┌─ Vorliegender Text
Formel E São Paulo 2024

Sam Bird schockt die Konkurrenz

Das Chaos ist zurück in der Formel E. Nach drei recht ruhigen Läufen wiederholte sich in São Paulo das hektische Racing des Vorjahres. Sam Bird (McLaren-Nissan) stoppte in den letzten Kurven den zweiten Brasilien-Erfolg von Mitch Evans (Jaguar). Porsche wurde von einem Underdog überrumpelt.

Formel E - São Paulo 2024 - Sam Bird - McLaren-Nissan Foto: Motorsport Images

Es gab nie Zweifel daran, dass spätestens im vierten Rennen der Saison 2024 reichlich Action geboten werden sollte. Der Kurs durch das Sambódromo do Anhembi bringt alles mit, was es für (über)harten Formel-E-Sport braucht: lange Geraden, ordentliche Bremszonen und Kurven mit genügend Raum. Extra Würze streute die FIA hinein, welche die verfügbare Energiemenge von 40 auf 38,5 kWh reduzierte. Extremes Sparen und automobile Rudelbildung waren so unumgänglich.

Die Freude am freien Fahren stellte sich bei den meisten Piloten so nur in der Qualifikation ein. Bereits vor den ersten schnellen Runden hatte Maximilian Günther (Maserati-DS) jedoch einen massiven Rucksack aufgebürdet bekommen. Der Wechsel des Getriebes und des Inverters bedeutete eine Strafversetzung um 40 Plätze. Durch das nicht volle Inkrafttreten kamen weitere zehn Strafsekunden im Rennen dazu.
└─
## Aufgaben
1. Gib bitte den Abschnitt des Rennberichts von „Sam Bird schockt“ bis „waren so unumgänglich.“ wortgetreu aus.
2. Auf welchen Wert senkte die FIA laut dem Rennbericht die verfügbare Energiemenge?
Die Datensätze sind eigenständiges Material und gehören nicht zum Rennbericht.
┌─ Bereitgestellte Daten
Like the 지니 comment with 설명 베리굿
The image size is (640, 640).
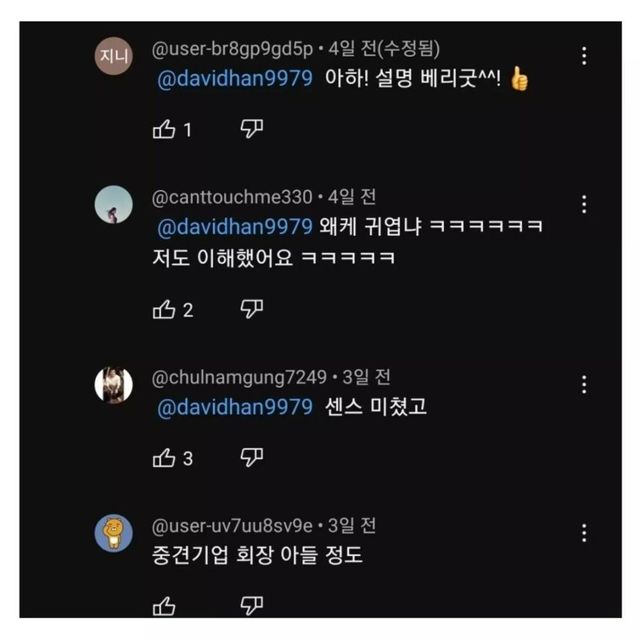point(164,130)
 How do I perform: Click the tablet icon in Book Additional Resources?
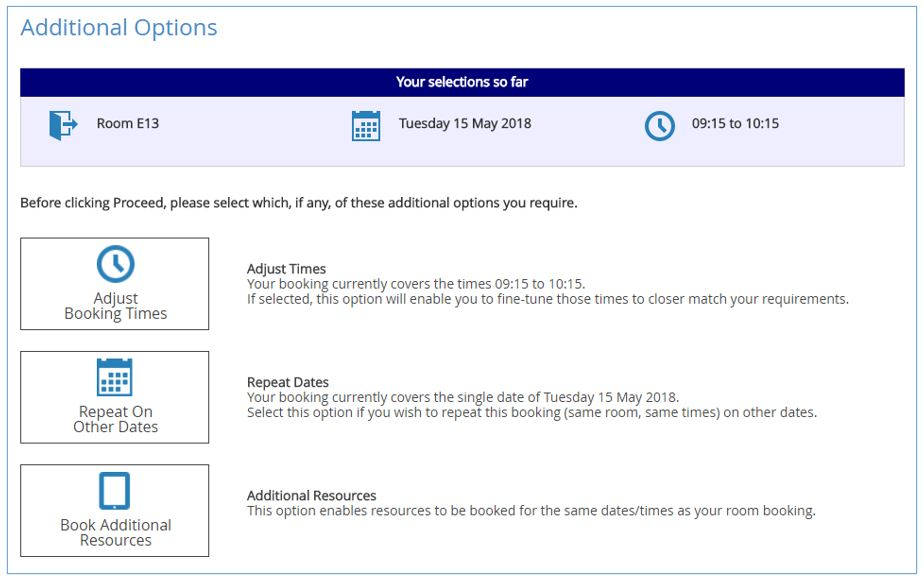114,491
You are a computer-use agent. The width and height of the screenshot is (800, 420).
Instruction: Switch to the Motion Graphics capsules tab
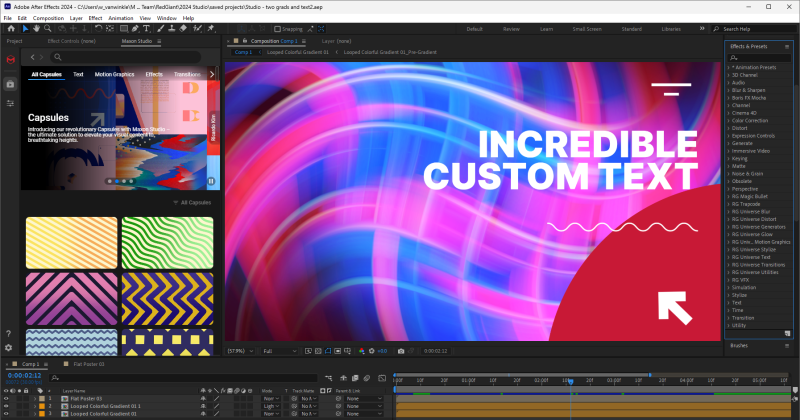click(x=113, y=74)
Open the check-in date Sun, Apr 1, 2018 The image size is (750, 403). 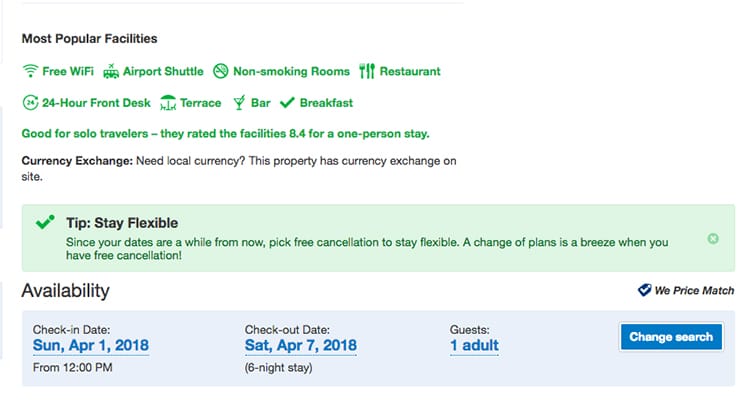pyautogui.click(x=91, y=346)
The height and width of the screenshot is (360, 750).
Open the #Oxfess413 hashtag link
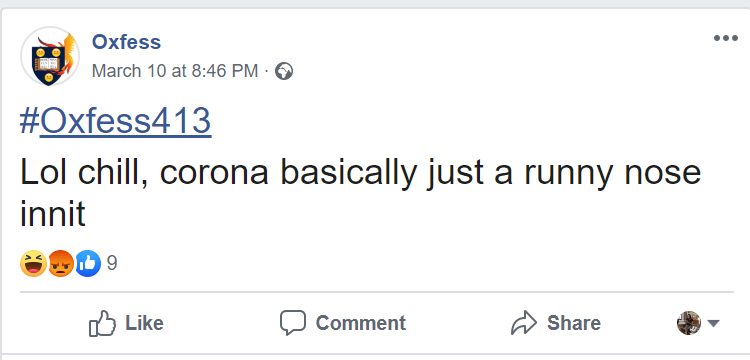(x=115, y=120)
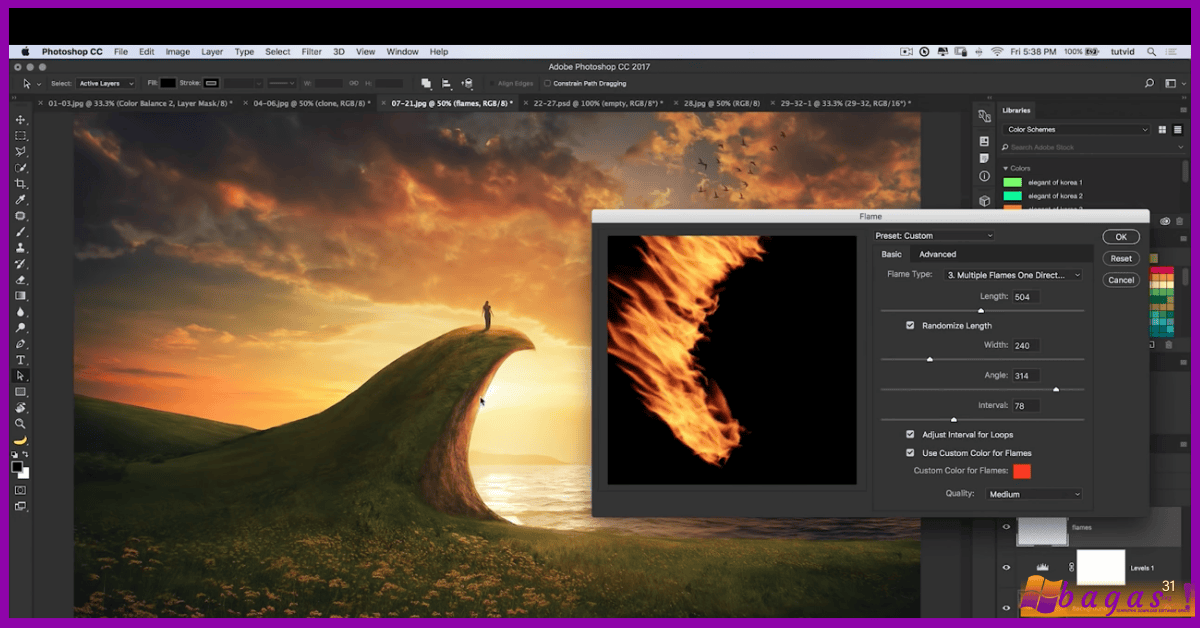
└─
┌─ Bereitgestellte Daten
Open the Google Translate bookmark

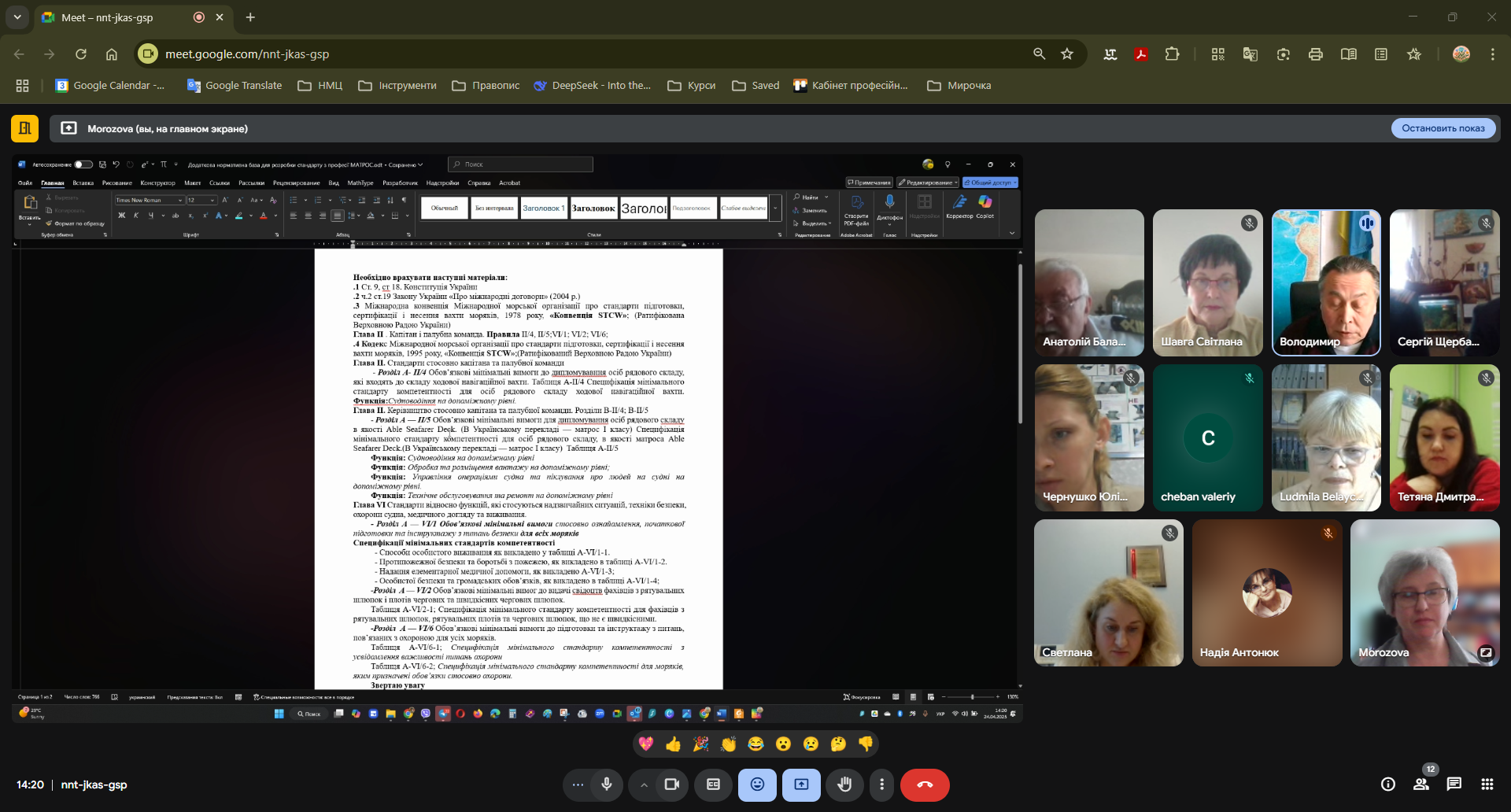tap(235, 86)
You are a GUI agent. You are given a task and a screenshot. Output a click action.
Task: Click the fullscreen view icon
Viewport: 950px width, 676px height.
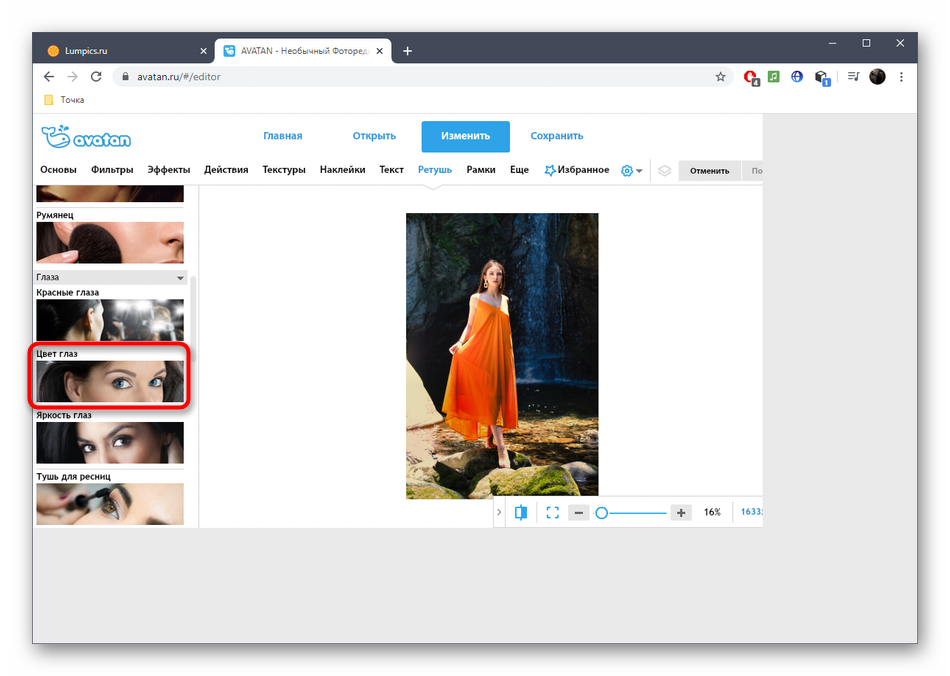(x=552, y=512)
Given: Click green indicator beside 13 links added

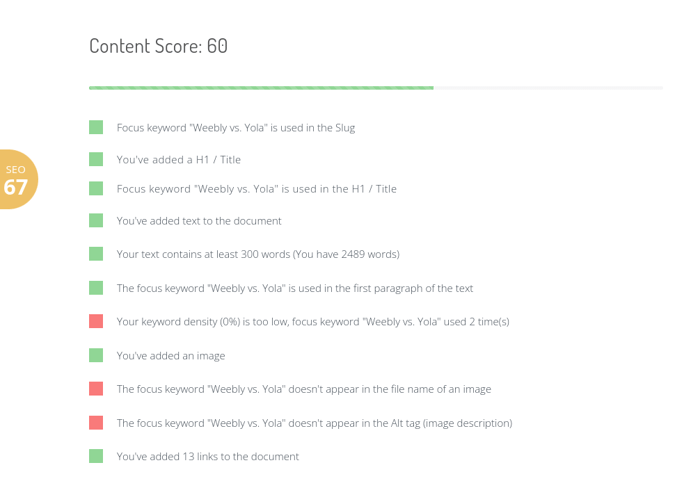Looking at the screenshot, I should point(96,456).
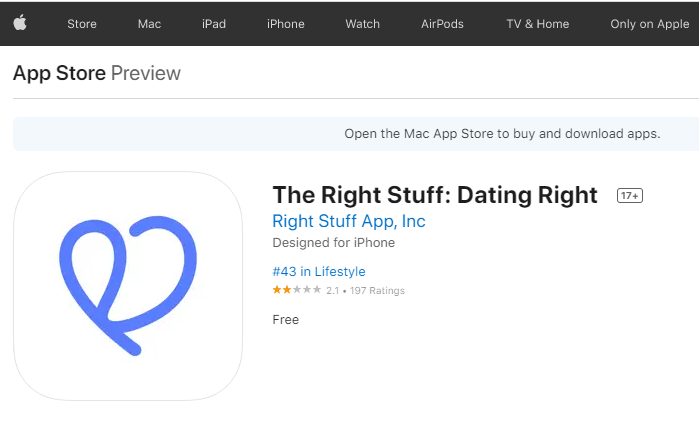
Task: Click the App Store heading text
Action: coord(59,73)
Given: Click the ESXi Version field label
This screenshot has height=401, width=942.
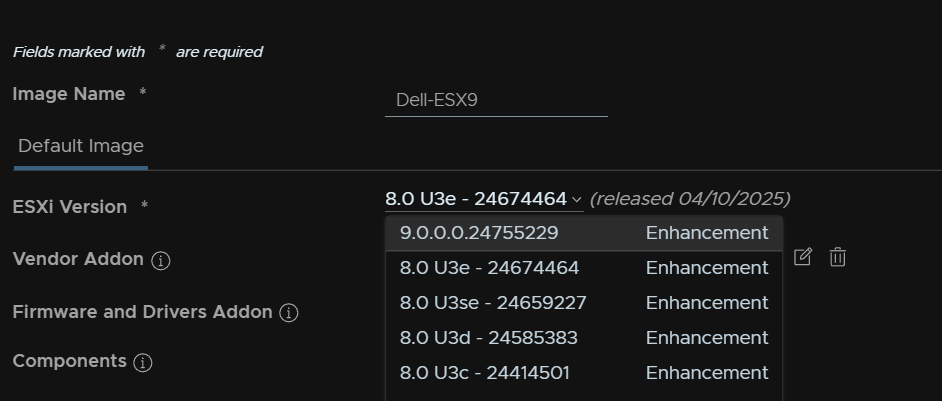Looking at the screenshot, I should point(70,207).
└─
## Lösungen
1.
Sam Bird schockt die Konkurrenz

Das Chaos ist zurück in der Formel E. Nach drei recht ruhigen Läufen wiederholte sich in São Paulo das hektische Racing des Vorjahres. Sam Bird (McLaren-Nissan) stoppte in den letzten Kurven den zweiten Brasilien-Erfolg von Mitch Evans (Jaguar). Porsche wurde von einem Underdog überrumpelt.

Formel E - São Paulo 2024 - Sam Bird - McLaren-Nissan Foto: Motorsport Images

Es gab nie Zweifel daran, dass spätestens im vierten Rennen der Saison 2024 reichlich Action geboten werden sollte. Der Kurs durch das Sambódromo do Anhembi bringt alles mit, was es für (über)harten Formel-E-Sport braucht: lange Geraden, ordentliche Bremszonen und Kurven mit genügend Raum. Extra Würze streute die FIA hinein, welche die verfügbare Energiemenge von 40 auf 38,5 kWh reduzierte. Extremes Sparen und automobile Rudelbildung waren so unumgänglich.

2. Von 40 auf 38,5 kWh.